Record excerpts START
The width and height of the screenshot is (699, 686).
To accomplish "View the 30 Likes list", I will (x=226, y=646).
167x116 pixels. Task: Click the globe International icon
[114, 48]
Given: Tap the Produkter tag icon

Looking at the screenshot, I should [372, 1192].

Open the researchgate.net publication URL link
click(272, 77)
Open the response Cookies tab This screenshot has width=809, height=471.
Record excerpts END
Record excerpts START
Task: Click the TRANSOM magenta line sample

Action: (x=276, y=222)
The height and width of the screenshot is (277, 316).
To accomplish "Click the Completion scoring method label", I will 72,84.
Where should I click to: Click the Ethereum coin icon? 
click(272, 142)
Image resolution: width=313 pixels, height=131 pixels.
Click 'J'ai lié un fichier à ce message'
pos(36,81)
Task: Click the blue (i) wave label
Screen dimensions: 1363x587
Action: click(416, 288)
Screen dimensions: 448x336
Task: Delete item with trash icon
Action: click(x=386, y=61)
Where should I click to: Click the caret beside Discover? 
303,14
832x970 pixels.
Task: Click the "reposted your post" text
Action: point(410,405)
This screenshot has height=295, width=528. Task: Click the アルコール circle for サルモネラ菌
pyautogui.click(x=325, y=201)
Record excerpts END
Record excerpts START
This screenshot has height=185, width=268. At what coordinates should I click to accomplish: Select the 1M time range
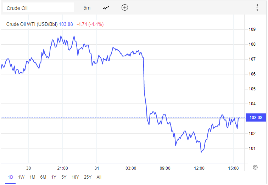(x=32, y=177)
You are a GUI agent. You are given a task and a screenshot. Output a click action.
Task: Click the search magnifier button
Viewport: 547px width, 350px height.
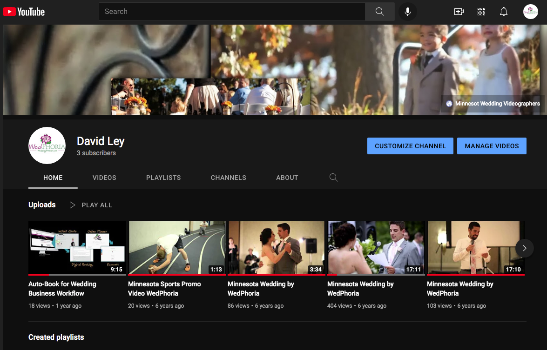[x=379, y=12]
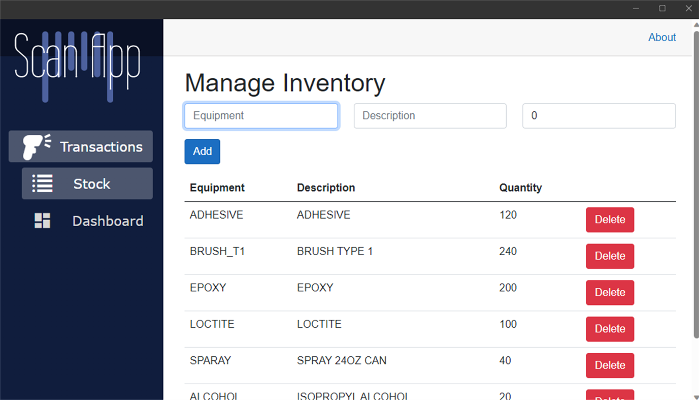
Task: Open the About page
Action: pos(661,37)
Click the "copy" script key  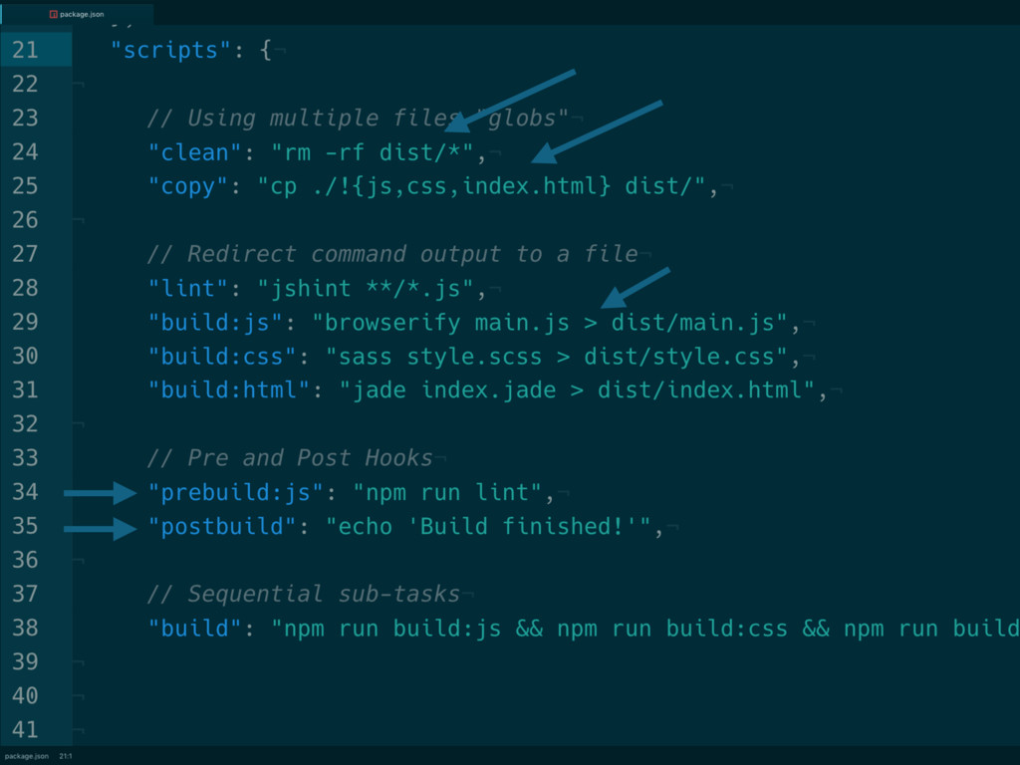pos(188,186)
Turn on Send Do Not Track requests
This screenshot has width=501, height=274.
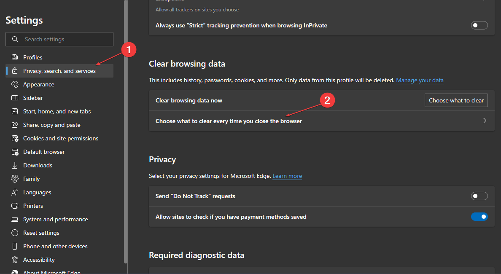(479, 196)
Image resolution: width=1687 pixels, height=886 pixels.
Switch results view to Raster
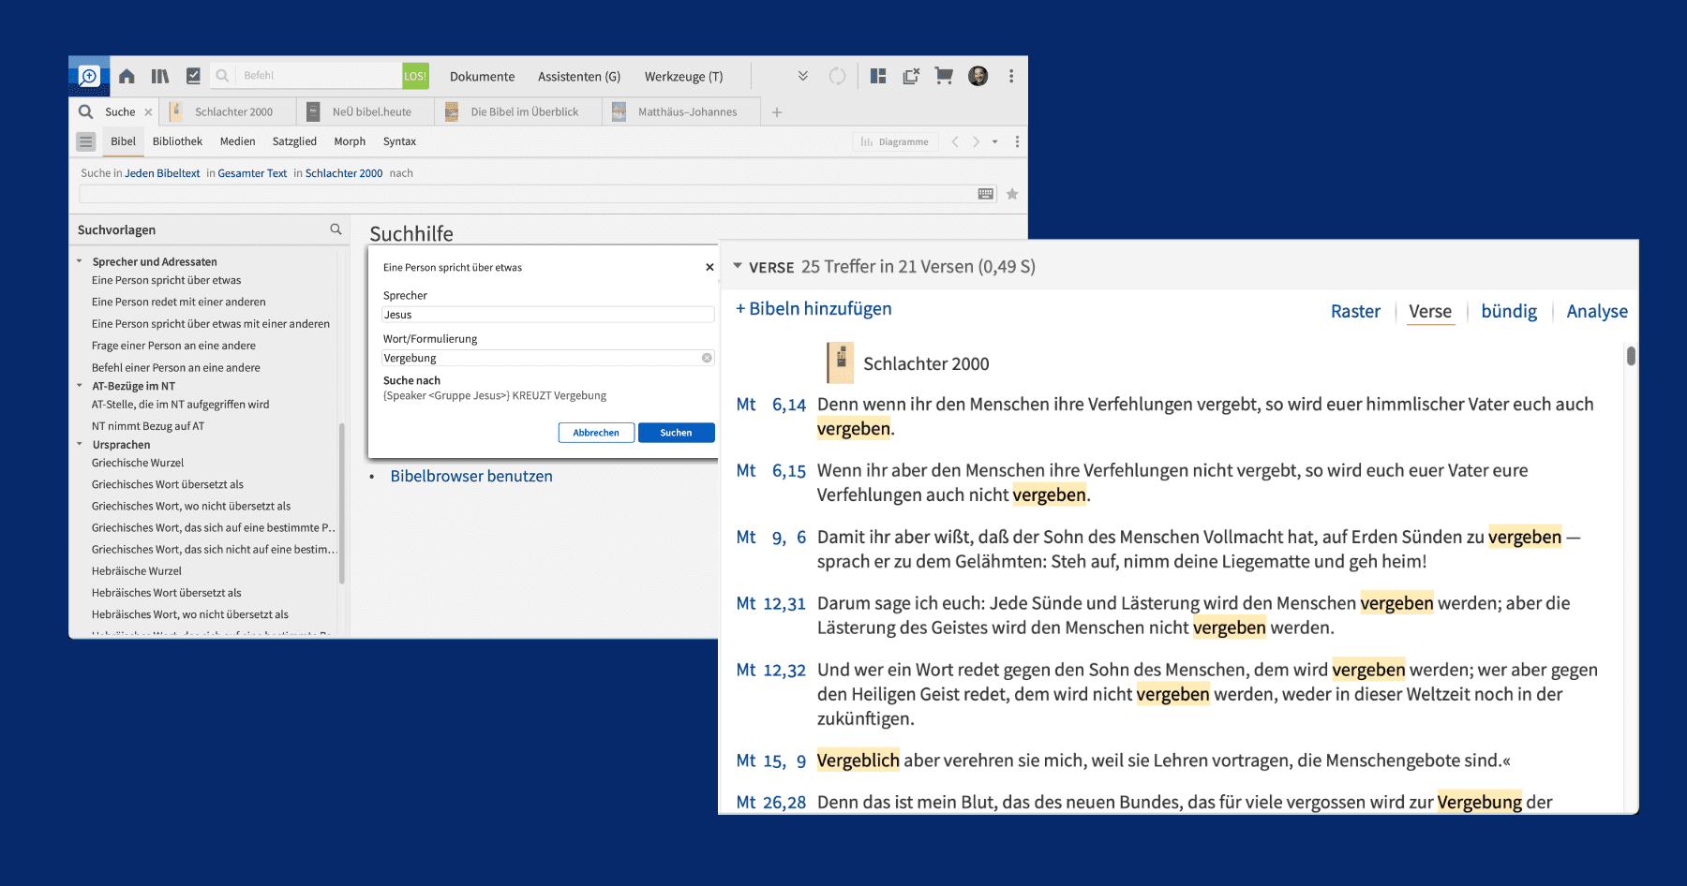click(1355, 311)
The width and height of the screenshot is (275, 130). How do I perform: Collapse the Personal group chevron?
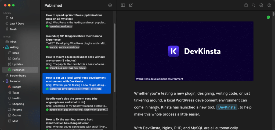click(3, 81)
Record excerpts END
Assignment
Within the data above, the lines from the one with "The width and height of the screenshot is (699, 686)." to the one with "Open the response" must be repeated exactly; no other line belongs in the answer.

Response for this exercise
The width and height of the screenshot is (699, 686).
To accomplish "View the 30 Likes list", I will (x=226, y=646).
167x116 pixels. Task: Click the globe International icon
[114, 48]
Given: Tap the Produkter tag icon

Looking at the screenshot, I should [372, 1192].

Open the researchgate.net publication URL link
click(272, 77)
Open the response Cookies tab This screenshot has width=809, height=471.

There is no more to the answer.